Even if all these holes have been plugged, and security was tight enough that no copies were leaked out till opening day, you still have opening day. As soon as the movie hits nationwide distribution you will have a pirate copy. Wether it's a kid in the audience with a camera or an employee who stays late and make a telesync (camera on tripod set at screen, sound pumped directly - via cable - from the sound system) a copy will get out.
DVD's that come out early are usually leaked by magazine staff, or other reviewers, that get them in early. They can also be stolen out of a warehouse by staff there, whatever, there's a 100 different ways to get that DVD before it's offical release date.
A lot of the 'professional' pirates pirate for money. These aren't kids ripping MP3s, this isn't my friend making divxes from his DVDs so he can keep them online to watch at any time. As soon as the DV (usually, a cam is the first thing to come out) is made, it's passed on to someone who converts it to VCD and ftps it to Asia where it is translated, subbed and produced. I wouldn't be surprised if the turnaround on a VCD is under 36 hours. And the screeners and cams that warez-scene groups release? They get 'em off the streets in Asia.
Everyone here gets paid, from the guy with the DV camera, through the CD production plants, the vendor on the street and the corrupt cop who gets a little extra for not bugging the vendor. It's business, it's easy money. The supply chain is there, it's an industry. You can close down all the street vendors, go after all the factories. They'll do what multinational corporations do - move across borders, find new routes. The cost of destroying these operations far exceedes additional profits they will generate. Nobody in Asia's going to be paying $20-30 for a DVD 2 years after the movie was released in the states and no ammount of copy protection is going to stop it.
A major problem with this model is that quality suffers, as location is to real estate, speed is to piracy. The bigger the production, the more pressure pirates are to get the movie out. I've seen all sorts of crazy stuff, these subtitles aren't actually that bad (you can turn them off). Pirates sell cams on DVDs, voice-over translations on dubbed movies (movie dubbed to german and voice over in russian), 'home made' voice overs (is that a kettle whistle in the background?), mislabled movies (classic), movies on VHS recorded over other movies, etc.
The studios are in some kind of magical dreamland, thinking that they can force everyone to tap to their tune. They can't, it's not going to happen. Asia's market - 2.5-3 BILLION people - is huge compared to the US - 300 mln.

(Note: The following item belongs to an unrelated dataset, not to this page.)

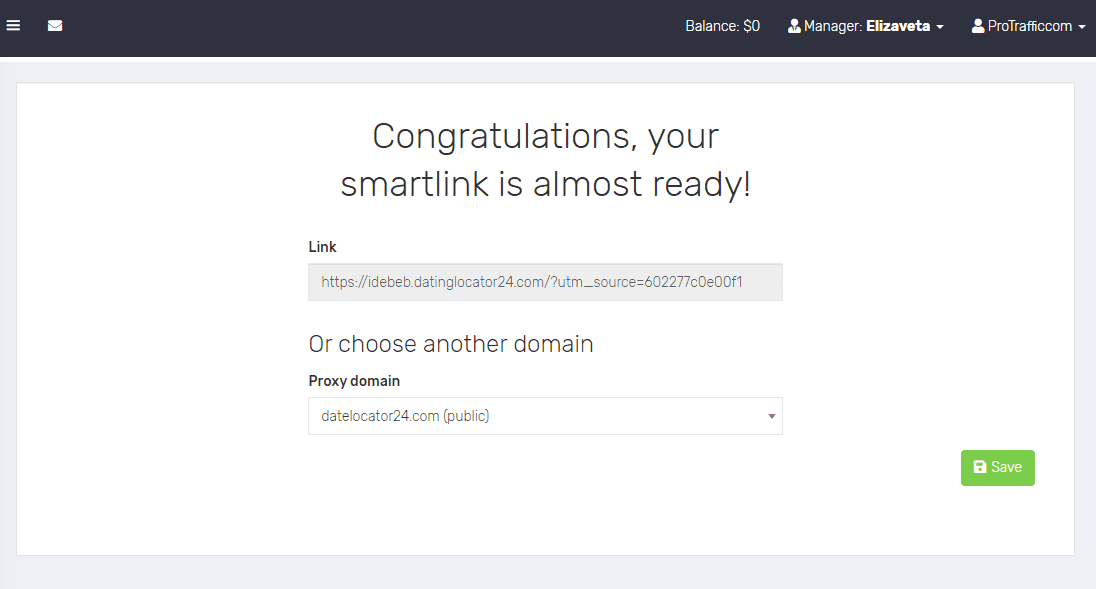Click the floppy disk icon on Save
Viewport: 1096px width, 589px height.
[980, 467]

Russia and eastern europe - where people are starting to afford the equipment and media - area always at least a few weeks behind. The premiere of LOTR:TTT in Warsaw was yesterday, only *six* weeks after the 'world wide premiere'. In that time, at least 3/4 of the die hard LOTR fans I know got the DVD screener (or divx made from it) and already saw it.
There needs to be a new distribution model, just like in the music industry. Studios want control? Fine, they'll always be able to control the theaters (too much money) but I can't imagine a model in which they will destroy piracy. Hell, the only reason pirate DVDs are making the rounds so early these days is because of the studio's greed, sucking up to reviewers and Academy members is a business decission. I think most people watch movies because it's convinient, especially the DVD/VHS crowd. Protection of this kind of content will only come about with restrictions that will reduce convinience, and it'll make less people watch movies. It's a no win situation, the studios should quit their bullshit politics and make movies people will want to see, movies that'll make people want to get out of the house and go to the movies, instead of most of what's comming out now.